A very relevant network is the Spanish Supercomputing Network (RES)This network brings together centers and machines distributed across different autonomous communities, enabling it to serve researchers throughout the country. Furthermore, a Ibero-American Supercomputing Network, which connects resources from countries like Mexico and other Latin American partners for joint projects.

At the regional level, facilities such as the Picasso supercomputer from the University of Malaga, with some 40.000 computing cores and 180 TB of RAM. Picasso serves both researchers from the university itself and Andalusian users through the Andalusian Bioinformatics Platform and scientists from all over Spain through the RES.

All these systems almost always work with Linux or derivatives, due to their open-source nature, stability, and low resource consumption compared to other commercial operating systems. On this foundation, an ecosystem of scientific tools, programming environments, and AI libraries, specialized and refined over years, has been built.

Reference centers: Barcelona Supercomputing Center and the European race for its own hardware

El Barcelona Supercomputing Center (BSC) is one of the major European players in supercomputing and computer architecture research. Directed for decades by Mateo Valero, the BSC has gone from managing a single supercomputer to becoming a center with more than a thousand people from more than 50 countries, organized into departments of Computer Sciences, Life Sciences, Earth Sciences, and Social Applications.

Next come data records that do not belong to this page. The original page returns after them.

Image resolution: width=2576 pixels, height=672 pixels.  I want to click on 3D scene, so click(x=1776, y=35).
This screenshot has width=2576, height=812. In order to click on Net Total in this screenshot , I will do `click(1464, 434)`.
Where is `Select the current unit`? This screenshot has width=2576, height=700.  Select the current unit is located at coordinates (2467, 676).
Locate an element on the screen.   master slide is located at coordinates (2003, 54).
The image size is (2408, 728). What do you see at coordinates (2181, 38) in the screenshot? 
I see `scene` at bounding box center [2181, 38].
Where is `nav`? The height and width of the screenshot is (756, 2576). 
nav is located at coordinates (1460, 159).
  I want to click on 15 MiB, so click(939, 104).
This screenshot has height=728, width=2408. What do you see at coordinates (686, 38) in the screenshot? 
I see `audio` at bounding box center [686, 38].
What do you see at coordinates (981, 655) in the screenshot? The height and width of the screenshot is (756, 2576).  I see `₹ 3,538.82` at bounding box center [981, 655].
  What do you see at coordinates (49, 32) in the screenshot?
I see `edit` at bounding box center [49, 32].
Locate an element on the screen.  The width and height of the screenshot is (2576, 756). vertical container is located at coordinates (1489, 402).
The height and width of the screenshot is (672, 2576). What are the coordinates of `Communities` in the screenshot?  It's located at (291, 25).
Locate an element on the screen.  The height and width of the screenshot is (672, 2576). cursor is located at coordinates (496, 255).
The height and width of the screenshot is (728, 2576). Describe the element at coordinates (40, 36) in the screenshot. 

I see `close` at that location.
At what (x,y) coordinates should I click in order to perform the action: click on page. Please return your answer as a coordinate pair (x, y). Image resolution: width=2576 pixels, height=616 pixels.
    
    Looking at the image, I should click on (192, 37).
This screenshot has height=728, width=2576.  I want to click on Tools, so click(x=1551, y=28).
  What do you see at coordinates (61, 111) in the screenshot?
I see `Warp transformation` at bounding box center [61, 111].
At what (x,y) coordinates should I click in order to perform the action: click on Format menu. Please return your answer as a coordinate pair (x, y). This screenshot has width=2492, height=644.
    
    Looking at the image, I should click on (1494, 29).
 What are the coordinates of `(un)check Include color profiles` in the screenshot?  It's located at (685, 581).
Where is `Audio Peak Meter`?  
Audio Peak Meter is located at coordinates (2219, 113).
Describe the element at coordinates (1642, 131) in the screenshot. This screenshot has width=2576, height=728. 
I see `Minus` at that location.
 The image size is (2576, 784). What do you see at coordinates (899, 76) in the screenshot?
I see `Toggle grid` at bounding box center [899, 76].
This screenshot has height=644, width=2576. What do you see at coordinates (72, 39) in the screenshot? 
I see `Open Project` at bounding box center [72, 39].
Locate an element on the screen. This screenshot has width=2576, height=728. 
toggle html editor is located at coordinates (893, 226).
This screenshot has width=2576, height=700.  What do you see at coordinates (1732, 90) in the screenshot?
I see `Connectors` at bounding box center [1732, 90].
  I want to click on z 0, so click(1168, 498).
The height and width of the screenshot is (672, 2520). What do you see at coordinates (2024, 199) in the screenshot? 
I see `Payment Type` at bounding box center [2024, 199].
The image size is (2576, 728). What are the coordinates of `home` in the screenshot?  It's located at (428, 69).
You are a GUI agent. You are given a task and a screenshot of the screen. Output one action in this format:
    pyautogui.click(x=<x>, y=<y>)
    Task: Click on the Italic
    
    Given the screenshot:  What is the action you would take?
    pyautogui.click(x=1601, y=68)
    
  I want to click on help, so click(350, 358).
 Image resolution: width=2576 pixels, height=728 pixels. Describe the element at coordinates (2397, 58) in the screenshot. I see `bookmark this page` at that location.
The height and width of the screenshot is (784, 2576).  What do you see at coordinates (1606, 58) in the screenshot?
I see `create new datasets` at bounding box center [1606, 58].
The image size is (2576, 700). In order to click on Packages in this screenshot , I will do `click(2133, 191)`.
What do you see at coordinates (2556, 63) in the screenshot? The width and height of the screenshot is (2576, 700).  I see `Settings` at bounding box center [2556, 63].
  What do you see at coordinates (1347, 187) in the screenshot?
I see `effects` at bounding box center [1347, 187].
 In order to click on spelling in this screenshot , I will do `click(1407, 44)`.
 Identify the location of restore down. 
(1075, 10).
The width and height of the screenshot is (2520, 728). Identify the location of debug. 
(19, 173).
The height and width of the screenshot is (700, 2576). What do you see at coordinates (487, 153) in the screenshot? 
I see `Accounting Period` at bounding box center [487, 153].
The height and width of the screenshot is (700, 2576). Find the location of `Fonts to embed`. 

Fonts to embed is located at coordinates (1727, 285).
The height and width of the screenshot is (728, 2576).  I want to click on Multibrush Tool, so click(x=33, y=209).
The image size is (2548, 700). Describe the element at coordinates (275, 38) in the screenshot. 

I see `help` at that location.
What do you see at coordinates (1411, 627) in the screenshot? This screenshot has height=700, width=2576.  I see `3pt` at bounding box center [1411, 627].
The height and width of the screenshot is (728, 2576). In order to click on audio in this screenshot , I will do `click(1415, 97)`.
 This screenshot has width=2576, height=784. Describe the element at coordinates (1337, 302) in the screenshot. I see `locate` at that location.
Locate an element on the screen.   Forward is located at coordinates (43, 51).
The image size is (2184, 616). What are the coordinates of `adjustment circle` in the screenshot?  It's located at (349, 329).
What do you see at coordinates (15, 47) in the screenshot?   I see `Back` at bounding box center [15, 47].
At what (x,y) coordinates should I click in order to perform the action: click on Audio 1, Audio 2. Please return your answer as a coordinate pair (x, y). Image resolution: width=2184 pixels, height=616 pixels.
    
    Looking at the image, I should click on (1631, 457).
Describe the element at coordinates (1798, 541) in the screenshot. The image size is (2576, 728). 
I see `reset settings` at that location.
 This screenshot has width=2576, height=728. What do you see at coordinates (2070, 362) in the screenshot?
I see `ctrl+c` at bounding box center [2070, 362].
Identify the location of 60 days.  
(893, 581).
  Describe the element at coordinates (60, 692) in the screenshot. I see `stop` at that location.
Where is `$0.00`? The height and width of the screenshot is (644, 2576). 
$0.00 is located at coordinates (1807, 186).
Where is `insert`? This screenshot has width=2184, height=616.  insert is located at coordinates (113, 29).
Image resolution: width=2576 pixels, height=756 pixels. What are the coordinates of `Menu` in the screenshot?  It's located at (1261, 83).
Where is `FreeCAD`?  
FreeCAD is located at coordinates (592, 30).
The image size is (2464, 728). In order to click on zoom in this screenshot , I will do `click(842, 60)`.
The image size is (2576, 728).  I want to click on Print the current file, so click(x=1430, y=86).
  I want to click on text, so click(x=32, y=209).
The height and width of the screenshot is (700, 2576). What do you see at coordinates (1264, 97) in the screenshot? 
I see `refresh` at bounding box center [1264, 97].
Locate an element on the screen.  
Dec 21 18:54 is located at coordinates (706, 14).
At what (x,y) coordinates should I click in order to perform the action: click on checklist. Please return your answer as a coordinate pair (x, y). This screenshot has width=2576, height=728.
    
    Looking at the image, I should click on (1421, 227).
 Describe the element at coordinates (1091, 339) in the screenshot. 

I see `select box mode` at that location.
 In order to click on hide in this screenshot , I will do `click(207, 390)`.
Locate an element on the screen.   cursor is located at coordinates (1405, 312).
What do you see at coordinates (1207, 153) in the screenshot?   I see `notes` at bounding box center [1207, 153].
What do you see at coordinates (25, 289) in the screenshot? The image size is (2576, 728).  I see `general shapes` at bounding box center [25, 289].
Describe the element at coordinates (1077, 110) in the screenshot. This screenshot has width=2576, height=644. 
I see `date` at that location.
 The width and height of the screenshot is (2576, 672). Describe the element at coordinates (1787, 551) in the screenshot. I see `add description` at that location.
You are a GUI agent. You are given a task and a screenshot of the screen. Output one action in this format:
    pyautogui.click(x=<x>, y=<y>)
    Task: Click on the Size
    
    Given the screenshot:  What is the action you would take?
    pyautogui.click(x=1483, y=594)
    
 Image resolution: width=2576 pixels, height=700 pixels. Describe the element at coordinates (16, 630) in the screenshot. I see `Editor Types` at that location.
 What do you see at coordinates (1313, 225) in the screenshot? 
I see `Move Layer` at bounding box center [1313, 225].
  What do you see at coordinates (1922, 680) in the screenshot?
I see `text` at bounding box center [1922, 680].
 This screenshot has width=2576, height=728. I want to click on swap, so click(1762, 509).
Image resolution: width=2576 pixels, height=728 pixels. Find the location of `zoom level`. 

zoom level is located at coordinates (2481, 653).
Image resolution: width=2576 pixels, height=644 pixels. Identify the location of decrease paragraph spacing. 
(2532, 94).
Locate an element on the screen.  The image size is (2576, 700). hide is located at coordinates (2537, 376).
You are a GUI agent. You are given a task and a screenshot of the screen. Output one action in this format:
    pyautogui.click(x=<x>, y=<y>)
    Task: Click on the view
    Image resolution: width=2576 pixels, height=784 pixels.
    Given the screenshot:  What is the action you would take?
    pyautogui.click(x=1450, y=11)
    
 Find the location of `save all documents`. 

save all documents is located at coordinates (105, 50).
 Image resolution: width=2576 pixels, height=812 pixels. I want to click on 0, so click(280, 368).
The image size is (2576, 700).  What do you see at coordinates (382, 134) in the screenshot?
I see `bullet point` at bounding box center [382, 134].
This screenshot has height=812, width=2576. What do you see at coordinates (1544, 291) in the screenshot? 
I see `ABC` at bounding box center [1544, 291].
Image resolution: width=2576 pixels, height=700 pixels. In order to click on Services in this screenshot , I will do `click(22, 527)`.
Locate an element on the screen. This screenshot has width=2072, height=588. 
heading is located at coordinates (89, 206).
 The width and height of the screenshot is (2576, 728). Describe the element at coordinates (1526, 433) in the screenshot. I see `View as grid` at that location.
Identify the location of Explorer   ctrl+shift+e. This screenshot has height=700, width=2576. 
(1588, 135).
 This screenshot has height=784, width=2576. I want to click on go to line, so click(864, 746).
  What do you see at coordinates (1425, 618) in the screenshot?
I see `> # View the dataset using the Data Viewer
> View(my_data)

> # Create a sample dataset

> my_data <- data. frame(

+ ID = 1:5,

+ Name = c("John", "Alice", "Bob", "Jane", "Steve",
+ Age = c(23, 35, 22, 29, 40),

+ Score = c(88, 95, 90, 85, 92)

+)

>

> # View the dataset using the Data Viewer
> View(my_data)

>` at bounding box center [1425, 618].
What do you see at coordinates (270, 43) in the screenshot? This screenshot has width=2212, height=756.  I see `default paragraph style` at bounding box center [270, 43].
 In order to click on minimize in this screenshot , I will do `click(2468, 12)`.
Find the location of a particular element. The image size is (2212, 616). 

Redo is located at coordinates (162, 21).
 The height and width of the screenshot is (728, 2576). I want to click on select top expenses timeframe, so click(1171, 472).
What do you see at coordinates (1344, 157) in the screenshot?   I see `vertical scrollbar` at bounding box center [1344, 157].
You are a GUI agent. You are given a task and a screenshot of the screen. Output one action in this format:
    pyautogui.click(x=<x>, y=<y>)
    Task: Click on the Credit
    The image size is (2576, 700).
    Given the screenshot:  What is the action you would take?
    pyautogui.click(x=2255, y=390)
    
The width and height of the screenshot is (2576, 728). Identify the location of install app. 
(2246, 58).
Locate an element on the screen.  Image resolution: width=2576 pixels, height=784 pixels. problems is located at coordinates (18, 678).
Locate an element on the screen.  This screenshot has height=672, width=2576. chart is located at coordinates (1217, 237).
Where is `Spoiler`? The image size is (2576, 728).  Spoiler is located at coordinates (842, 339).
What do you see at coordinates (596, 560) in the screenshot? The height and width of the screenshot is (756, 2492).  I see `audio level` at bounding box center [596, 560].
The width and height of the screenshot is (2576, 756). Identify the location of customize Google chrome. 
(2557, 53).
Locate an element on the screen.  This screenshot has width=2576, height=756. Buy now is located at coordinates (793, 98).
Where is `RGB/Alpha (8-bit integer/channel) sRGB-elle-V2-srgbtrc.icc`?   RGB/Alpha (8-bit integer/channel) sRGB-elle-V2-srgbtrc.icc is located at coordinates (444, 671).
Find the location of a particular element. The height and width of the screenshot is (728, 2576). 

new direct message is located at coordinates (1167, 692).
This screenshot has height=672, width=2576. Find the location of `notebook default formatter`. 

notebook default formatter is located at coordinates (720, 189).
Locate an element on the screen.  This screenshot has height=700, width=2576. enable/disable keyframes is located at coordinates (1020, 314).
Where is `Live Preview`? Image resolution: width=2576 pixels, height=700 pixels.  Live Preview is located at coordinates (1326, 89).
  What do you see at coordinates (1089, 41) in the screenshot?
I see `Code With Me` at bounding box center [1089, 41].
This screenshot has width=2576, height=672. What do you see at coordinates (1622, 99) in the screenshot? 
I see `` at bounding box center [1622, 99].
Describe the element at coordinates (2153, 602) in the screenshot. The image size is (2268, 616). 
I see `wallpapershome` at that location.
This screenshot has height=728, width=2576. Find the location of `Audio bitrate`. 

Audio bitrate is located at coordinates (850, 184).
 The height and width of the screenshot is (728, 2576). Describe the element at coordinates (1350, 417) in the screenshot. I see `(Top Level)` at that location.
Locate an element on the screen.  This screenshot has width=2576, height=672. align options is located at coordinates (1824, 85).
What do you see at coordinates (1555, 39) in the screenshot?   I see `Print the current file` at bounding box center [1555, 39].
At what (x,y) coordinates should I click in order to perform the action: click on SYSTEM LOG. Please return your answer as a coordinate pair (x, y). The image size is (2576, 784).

One of the distinguishing features of the BSC is that it does not limit itself to operating machines, but rather develops proprietary software, algorithms, and even processorsHe has been involved in European projects for years, such as EuroHPC and in initiatives such as the European Processor Initiative (EPI) or European chips based on open architectures such as RISC-V, with the aim of reducing Europe's dependence on American and Asian manufacturers.

In collaboration with other partners, the BSC has promoted vector processor prototypesARM- and RISC-V-based platforms, and a whole family of designs with names like Turtle, Lizard or Chameleonwhich have become increasingly complex with each generation. The idea is to create, in the medium term, chips capable of powering “MareNostrum 6” supercomputers with critical computing technology developed in Europe.

This effort is framed within an uncomfortable reality: Europe used to design part of the ARM architecture, but the sale of ARM to non-European companies and the lack of large foundries of its own have left the continent in a delicate positionFaced with moves like the United States guaranteeing TSMC's advanced production in Arizona, or the chip factories that Germany and France are attracting with large public subsidies, Spain faces the challenge of combining design, manufacturing and industrial ecosystem with comparatively fewer resources.

In this context, the Spanish strategy involves consolidating centers like the BSC, promoting networks like the RES, supporting open chip projects and form very rare profiles in computer architecture and AI. It is no coincidence that, as the center's own directors acknowledge, PhDs specializing in these fields receive offers from private industry with salaries difficult to match from academia, which complicates talent retention.

Meanwhile other Spanish universities They are strengthening their infrastructure, as demonstrated by the Picasso project in Málaga or the RES nodes distributed throughout the country. In many cases, these systems serve both particle physics such as climate change studies, engineering, bioinformatics or smart city projects, demonstrating that supercomputing is no longer a luxury reserved for a few laboratories.

Looking at the whole picture, it's quite clear that supercomputing has gone from being a laboratory curiosity to becoming a critical infrastructure for climate, health, security, the economy, and even for how we design cities, vehicles, or medicines. At the same time, the leap of AI from the laboratory to production and the rise of digital twins are bringing some of this power to specialized servers and even to the desktops of engineers and scientists, opening up a scenario in which, far from disappearing, supercomputing is becoming increasingly integrated into our daily lives, even if we often don't see it.